Despite Challenges, Budapest Remains Popular Hotel Development, Investment Location
The listed Drechsler Palace on Andrássy út, which is undergoing restoration and renovation and is due to be reborn as the W Hotel Budapest this year.
Budapest was the third most sought-after CEE destination based on a survey of hotel operators, Cushman & Wakefield says in revealing its “Outlook 2022 Hungary” report.
“The impact of the COVID-19 pandemic on the hospitality sector was deep and sudden across all markets and hotel tiers. Nonetheless, while markets prove their ability to recover, investors, operators, and other industry stakeholders remain confident about a positive market recovery,” the consultancy reports.
“Retrospectively, Budapest is demonstrating strong capabilities for recovery, currently being the best performing market among other CEE capitals. At the same time, operators and investors continue to be highly interested in establishing a footprint and/or further growing their market share in Budapest due to the city’s healthy market fundamentals entering COVID-19,” Cushman & Wakefield says.
According to the report, there are about 4,200 rooms in the Budapest pipeline, including 320 rooms under refurbishment that are expected to open by 2024. This represents a 16.7% supply growth over the next three years. However, development challenges could cause delays in hotel openings. Further, several online short-term rental platforms are rivaling hotels.
In 2021, Budapest had the second-best RevPAR (revenue per available room) improvement rate in CEE at plus 61%, above the European average. The measurement is calculated by multiplying a hotel room rate by its occupation rate.
Questions remain as to when there will be a full recovery amid more uncertainty due to the war in Ukraine.
“When COVID started two years ago, we were among those that predicted that the recovery would take three to four years. Without the war in Ukraine, this would likely have been possible, but now everything is uncertain again,” comments Péter Takács, partner at Newmark VLK Hungary.
“I do not think anyone can tell when the recovery is finally going to happen. Hotels have learned to operate in the leanest possible way during the last two years, so I am sure they will be able to adapt again. Most hotels could survive the last two years due to bank moratoria; the question is how long they can survive if and when they have to start paying their loan obligations,” he warns.

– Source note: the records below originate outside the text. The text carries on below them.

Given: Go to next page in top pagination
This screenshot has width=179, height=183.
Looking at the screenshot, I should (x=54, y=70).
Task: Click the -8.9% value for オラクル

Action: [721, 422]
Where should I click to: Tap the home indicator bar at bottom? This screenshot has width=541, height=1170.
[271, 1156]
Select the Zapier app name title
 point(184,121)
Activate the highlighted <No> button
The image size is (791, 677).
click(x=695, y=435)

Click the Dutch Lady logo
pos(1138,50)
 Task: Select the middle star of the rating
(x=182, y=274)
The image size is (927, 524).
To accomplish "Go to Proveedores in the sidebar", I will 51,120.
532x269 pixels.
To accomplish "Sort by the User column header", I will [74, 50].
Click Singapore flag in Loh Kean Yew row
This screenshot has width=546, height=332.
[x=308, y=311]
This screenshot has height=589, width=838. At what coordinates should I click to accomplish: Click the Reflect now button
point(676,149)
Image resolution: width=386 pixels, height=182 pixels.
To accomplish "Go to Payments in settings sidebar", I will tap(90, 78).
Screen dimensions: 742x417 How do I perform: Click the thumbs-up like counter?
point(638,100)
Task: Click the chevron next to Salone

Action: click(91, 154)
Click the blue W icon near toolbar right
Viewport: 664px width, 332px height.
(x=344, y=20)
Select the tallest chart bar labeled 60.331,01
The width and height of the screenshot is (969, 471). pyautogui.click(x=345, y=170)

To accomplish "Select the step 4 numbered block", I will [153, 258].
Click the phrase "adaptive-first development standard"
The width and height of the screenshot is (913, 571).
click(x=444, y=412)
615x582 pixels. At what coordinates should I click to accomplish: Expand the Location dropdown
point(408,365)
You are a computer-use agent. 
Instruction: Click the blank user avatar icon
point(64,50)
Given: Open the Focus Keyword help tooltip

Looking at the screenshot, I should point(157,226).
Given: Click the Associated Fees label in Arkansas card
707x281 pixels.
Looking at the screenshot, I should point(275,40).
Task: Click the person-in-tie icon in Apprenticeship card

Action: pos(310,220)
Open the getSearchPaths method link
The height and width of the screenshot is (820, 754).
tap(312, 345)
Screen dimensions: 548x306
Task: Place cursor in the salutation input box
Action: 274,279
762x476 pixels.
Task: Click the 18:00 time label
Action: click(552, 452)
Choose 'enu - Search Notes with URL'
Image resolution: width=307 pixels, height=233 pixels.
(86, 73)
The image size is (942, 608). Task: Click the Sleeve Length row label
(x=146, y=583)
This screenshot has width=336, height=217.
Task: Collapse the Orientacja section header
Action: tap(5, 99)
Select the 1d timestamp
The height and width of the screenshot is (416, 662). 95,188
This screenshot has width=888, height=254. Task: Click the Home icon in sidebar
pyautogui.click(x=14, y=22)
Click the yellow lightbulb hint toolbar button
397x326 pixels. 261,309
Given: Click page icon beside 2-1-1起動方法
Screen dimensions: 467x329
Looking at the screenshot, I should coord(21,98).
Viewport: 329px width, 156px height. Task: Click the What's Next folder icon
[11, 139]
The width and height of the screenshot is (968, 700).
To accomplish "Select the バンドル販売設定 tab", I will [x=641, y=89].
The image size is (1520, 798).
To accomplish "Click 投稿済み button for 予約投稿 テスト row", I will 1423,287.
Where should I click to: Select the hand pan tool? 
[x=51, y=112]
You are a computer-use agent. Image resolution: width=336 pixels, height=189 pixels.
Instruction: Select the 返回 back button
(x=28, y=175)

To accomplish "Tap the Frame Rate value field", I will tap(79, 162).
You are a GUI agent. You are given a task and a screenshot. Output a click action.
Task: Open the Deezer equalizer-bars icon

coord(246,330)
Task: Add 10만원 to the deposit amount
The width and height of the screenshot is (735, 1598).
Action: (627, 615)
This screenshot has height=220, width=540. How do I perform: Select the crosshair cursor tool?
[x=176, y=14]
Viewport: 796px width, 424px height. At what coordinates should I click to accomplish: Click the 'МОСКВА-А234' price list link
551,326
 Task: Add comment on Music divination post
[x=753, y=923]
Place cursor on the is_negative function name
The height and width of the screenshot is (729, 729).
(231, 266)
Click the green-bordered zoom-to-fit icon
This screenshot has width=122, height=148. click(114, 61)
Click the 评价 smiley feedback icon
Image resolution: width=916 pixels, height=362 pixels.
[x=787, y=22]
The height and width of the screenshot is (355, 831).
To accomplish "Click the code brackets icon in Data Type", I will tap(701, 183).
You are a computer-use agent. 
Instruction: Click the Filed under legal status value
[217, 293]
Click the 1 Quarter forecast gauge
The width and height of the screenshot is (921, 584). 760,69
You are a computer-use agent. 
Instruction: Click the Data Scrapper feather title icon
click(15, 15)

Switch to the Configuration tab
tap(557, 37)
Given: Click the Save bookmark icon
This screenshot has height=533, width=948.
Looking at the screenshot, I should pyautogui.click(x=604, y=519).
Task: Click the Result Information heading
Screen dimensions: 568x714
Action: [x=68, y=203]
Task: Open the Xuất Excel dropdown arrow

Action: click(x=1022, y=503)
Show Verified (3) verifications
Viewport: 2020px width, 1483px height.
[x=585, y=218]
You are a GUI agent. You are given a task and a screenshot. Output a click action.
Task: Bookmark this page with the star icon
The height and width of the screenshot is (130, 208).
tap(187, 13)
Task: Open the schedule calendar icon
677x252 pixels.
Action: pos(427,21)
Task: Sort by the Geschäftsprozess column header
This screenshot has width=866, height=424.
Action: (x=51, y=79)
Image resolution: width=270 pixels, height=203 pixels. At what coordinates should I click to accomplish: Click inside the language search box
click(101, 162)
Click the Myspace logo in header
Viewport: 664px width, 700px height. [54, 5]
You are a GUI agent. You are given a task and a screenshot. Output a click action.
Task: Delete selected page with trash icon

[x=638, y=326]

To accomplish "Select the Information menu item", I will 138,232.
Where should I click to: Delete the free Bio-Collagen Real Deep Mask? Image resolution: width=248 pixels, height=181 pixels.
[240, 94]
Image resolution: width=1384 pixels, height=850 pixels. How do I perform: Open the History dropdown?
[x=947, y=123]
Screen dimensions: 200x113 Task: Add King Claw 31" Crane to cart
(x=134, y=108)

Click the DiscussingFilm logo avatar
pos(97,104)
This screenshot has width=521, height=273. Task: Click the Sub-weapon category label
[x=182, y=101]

“With bank moratoria, you could get by with 25-30% occupancy, but with loan obligations looming, you need at least 50% occupancy and increasing average rates; not an easy task these days,” Takács adds.
Officially, there are approximately 4,000 rooms in the pipeline for 2022, which seems an impressive figure; however, owners’ decisions and construction delays will probably mean the final number is much lower. He expects around 2,500 rooms to be delivered, with an even split between Budapest and the rest of the country.
Cushman & Wakefield says the expectation is still that the hotel investment market for Budapest will pick up during 2022. It is currently involved in several transactions that are expected to close this year.
“The risk for Budapest hotels now is that, with the war in Ukraine, travelers tend to avoid an entire region for leisure and business,” Takács explains.
“The risk for countryside hotels is the inflation and the domestic economic measures that are looming on the horizon and their potential impact on local demand, which is a key driver of these properties, not to mention the potential long-term loss of Russian and Ukrainian business to health and medical resorts,” he notes.
“Just when we seemed to be leaving COVID behind and getting on the way to recovery, along comes a new uncertainty. In this situation, only the fittest will survive,” Takács warns.